Mid-Think: Training-Free Intermediate-Budget Reasoning via Token-Level Triggers
For practitioners of hybrid reasoning models, this work provides a simple, training-free method to control reasoning budget and improve efficiency in both inference and RL training.
The paper identifies that reasoning behavior in hybrid language models is controlled by specific trigger tokens rather than high-level instructions, and proposes Mid-Think, a training-free prompting method that combines these triggers for intermediate-budget reasoning. Mid-Think improves accuracy-length trade-off over baselines and, when applied to RL training, reduces training time by ~15% while boosting Qwen3-8B's AIME accuracy from 69.8% to 72.4% and GPQA from 58.5% to 61.1%.

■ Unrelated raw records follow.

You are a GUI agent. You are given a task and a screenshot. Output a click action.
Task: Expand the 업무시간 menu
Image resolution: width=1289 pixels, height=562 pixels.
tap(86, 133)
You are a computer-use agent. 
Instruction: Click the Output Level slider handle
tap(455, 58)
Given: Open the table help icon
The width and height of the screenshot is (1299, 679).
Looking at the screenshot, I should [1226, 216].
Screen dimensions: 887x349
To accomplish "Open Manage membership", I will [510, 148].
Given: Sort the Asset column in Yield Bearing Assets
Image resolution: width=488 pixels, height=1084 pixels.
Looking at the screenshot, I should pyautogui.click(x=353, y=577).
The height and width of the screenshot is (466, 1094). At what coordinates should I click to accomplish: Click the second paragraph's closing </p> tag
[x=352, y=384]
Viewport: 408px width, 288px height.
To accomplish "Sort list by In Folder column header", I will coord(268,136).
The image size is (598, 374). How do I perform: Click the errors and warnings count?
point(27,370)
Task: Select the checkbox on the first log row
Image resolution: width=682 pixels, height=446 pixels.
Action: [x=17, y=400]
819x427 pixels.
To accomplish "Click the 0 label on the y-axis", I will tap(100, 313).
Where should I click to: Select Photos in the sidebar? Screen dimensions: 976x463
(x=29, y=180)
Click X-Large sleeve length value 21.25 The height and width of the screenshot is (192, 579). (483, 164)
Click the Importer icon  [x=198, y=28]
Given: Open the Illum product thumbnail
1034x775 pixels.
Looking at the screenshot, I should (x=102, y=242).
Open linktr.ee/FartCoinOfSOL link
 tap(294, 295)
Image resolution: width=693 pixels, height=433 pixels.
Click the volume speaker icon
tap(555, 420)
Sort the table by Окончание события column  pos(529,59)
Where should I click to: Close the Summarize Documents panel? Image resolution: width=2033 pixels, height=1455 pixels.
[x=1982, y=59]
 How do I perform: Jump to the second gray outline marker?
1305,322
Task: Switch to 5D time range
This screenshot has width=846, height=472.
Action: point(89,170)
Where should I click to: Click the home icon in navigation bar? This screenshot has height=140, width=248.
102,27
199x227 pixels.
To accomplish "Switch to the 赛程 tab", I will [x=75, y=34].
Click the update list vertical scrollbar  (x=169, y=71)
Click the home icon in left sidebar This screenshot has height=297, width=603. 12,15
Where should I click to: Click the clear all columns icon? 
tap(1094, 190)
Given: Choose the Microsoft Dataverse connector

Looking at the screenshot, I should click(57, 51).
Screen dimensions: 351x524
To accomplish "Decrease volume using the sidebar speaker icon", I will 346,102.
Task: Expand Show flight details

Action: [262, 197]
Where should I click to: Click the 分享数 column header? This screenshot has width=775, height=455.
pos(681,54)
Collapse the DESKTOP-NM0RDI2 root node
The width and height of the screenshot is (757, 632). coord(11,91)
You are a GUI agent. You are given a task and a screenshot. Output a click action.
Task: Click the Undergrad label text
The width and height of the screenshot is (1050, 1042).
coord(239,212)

Hybrid reasoning language models are commonly controlled through high-level Think/No-think instructions to regulate reasoning behavior, yet we found that such mode switching is largely driven by a small set of trigger tokens rather than the instructions themselves. Through attention analysis and controlled prompting experiments, we show that a leading ``Okay'' token induces reasoning behavior, while the newline pattern following ``</think>'' suppresses it. Based on this observation, we propose Mid-Think, a simple training-free prompting format that combines these triggers to achieve intermediate-budget reasoning, consistently outperforming fixed-token and prompt-based baselines in terms of the accuracy-length trade-off. Furthermore, applying Mid-Think to RL training after SFT reduces training time by approximately 15% while improving final performance of Qwen3-8B on AIME from 69.8% to 72.4% and on GPQA from 58.5% to 61.1%, demonstrating its effectiveness for both inference-time control and RL-based reasoning training.